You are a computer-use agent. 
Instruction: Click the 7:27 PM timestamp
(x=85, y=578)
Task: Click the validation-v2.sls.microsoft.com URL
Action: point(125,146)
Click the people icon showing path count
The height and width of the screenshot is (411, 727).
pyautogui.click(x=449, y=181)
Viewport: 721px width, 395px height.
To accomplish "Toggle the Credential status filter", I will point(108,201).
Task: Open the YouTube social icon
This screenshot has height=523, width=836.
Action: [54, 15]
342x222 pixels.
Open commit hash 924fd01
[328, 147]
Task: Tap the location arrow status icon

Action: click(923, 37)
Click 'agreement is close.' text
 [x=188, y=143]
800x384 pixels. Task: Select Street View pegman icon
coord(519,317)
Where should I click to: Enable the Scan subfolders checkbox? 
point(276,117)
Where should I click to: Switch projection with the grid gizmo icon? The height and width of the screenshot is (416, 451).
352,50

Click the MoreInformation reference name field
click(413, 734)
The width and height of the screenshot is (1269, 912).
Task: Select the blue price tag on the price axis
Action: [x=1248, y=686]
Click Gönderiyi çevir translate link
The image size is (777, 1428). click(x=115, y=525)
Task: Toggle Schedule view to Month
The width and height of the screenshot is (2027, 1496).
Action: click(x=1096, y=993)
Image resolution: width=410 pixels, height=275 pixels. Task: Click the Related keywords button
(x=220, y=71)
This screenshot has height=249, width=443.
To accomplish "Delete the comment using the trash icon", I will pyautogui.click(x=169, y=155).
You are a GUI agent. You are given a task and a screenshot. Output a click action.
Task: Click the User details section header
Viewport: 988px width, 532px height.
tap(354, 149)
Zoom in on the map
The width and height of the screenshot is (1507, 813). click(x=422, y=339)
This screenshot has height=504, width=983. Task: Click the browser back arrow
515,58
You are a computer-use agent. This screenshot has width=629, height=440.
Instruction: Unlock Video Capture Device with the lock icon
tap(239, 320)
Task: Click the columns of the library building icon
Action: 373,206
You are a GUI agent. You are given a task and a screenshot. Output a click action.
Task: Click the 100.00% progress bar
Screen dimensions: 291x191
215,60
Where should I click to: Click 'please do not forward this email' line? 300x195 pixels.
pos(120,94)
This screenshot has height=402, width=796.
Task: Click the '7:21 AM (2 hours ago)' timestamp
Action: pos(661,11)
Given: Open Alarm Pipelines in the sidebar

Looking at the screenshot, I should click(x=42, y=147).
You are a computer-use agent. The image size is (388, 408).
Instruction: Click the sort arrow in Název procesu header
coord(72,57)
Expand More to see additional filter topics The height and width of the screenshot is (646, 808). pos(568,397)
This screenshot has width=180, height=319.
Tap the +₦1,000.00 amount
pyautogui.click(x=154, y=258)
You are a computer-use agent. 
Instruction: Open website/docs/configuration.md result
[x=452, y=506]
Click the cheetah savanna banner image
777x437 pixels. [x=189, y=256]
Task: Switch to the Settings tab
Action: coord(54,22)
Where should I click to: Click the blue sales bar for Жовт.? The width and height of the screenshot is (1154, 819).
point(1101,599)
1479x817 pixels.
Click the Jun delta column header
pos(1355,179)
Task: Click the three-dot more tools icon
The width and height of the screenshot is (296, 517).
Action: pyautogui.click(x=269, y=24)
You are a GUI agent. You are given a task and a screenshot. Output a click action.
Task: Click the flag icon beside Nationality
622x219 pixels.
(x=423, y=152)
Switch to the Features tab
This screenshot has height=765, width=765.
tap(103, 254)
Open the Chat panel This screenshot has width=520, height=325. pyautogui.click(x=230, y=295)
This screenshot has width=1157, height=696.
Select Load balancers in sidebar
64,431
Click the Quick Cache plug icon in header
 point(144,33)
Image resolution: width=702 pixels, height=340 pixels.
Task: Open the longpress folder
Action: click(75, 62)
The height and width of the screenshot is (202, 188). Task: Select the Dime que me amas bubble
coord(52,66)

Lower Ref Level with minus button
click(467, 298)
----
**Exercise aim:**
Rewrite all the rows above, replacing "GUI agent" with "interface agent" everywhere it occurs and leaving everything else untouched.

**Correct answer:**
You are a computer-use agent. 
Instruction: Click the 7:27 PM timestamp
(x=85, y=578)
Task: Click the validation-v2.sls.microsoft.com URL
Action: point(125,146)
Click the people icon showing path count
The height and width of the screenshot is (411, 727).
pyautogui.click(x=449, y=181)
Viewport: 721px width, 395px height.
To accomplish "Toggle the Credential status filter", I will point(108,201).
Task: Open the YouTube social icon
This screenshot has height=523, width=836.
Action: [54, 15]
342x222 pixels.
Open commit hash 924fd01
[328, 147]
Task: Tap the location arrow status icon

Action: click(923, 37)
Click 'agreement is close.' text
 [x=188, y=143]
800x384 pixels. Task: Select Street View pegman icon
coord(519,317)
Where should I click to: Enable the Scan subfolders checkbox? 
point(276,117)
Where should I click to: Switch projection with the grid gizmo icon? The height and width of the screenshot is (416, 451).
352,50

Click the MoreInformation reference name field
click(413, 734)
The width and height of the screenshot is (1269, 912).
Task: Select the blue price tag on the price axis
Action: [x=1248, y=686]
Click Gönderiyi çevir translate link
The image size is (777, 1428). click(x=115, y=525)
Task: Toggle Schedule view to Month
The width and height of the screenshot is (2027, 1496).
Action: click(x=1096, y=993)
Image resolution: width=410 pixels, height=275 pixels. Task: Click the Related keywords button
(x=220, y=71)
This screenshot has height=249, width=443.
To accomplish "Delete the comment using the trash icon", I will pyautogui.click(x=169, y=155).
You are a interface agent. You are given a task and a screenshot. Output a click action.
Task: Click the User details section header
Viewport: 988px width, 532px height.
tap(354, 149)
Zoom in on the map
The width and height of the screenshot is (1507, 813). click(x=422, y=339)
This screenshot has height=504, width=983. Task: Click the browser back arrow
515,58
You are a computer-use agent. This screenshot has width=629, height=440.
Instruction: Unlock Video Capture Device with the lock icon
tap(239, 320)
Task: Click the columns of the library building icon
Action: 373,206
You are a interface agent. You are given a task and a screenshot. Output a click action.
Task: Click the 100.00% progress bar
Screen dimensions: 291x191
215,60
Where should I click to: Click 'please do not forward this email' line? 300x195 pixels.
pos(120,94)
This screenshot has height=402, width=796.
Task: Click the '7:21 AM (2 hours ago)' timestamp
Action: pos(661,11)
Given: Open Alarm Pipelines in the sidebar

Looking at the screenshot, I should click(x=42, y=147).
You are a computer-use agent. The image size is (388, 408).
Instruction: Click the sort arrow in Název procesu header
coord(72,57)
Expand More to see additional filter topics The height and width of the screenshot is (646, 808). pos(568,397)
This screenshot has width=180, height=319.
Tap the +₦1,000.00 amount
pyautogui.click(x=154, y=258)
You are a computer-use agent. 
Instruction: Open website/docs/configuration.md result
[x=452, y=506]
Click the cheetah savanna banner image
777x437 pixels. [x=189, y=256]
Task: Switch to the Settings tab
Action: coord(54,22)
Where should I click to: Click the blue sales bar for Жовт.? The width and height of the screenshot is (1154, 819).
point(1101,599)
1479x817 pixels.
Click the Jun delta column header
pos(1355,179)
Task: Click the three-dot more tools icon
The width and height of the screenshot is (296, 517).
Action: pyautogui.click(x=269, y=24)
You are a interface agent. You are given a task and a screenshot. Output a click action.
Task: Click the flag icon beside Nationality
622x219 pixels.
(x=423, y=152)
Switch to the Features tab
This screenshot has height=765, width=765.
tap(103, 254)
Open the Chat panel This screenshot has width=520, height=325. pyautogui.click(x=230, y=295)
This screenshot has width=1157, height=696.
Select Load balancers in sidebar
64,431
Click the Quick Cache plug icon in header
 point(144,33)
Image resolution: width=702 pixels, height=340 pixels.
Task: Open the longpress folder
Action: click(75, 62)
The height and width of the screenshot is (202, 188). Task: Select the Dime que me amas bubble
coord(52,66)

Lower Ref Level with minus button
click(467, 298)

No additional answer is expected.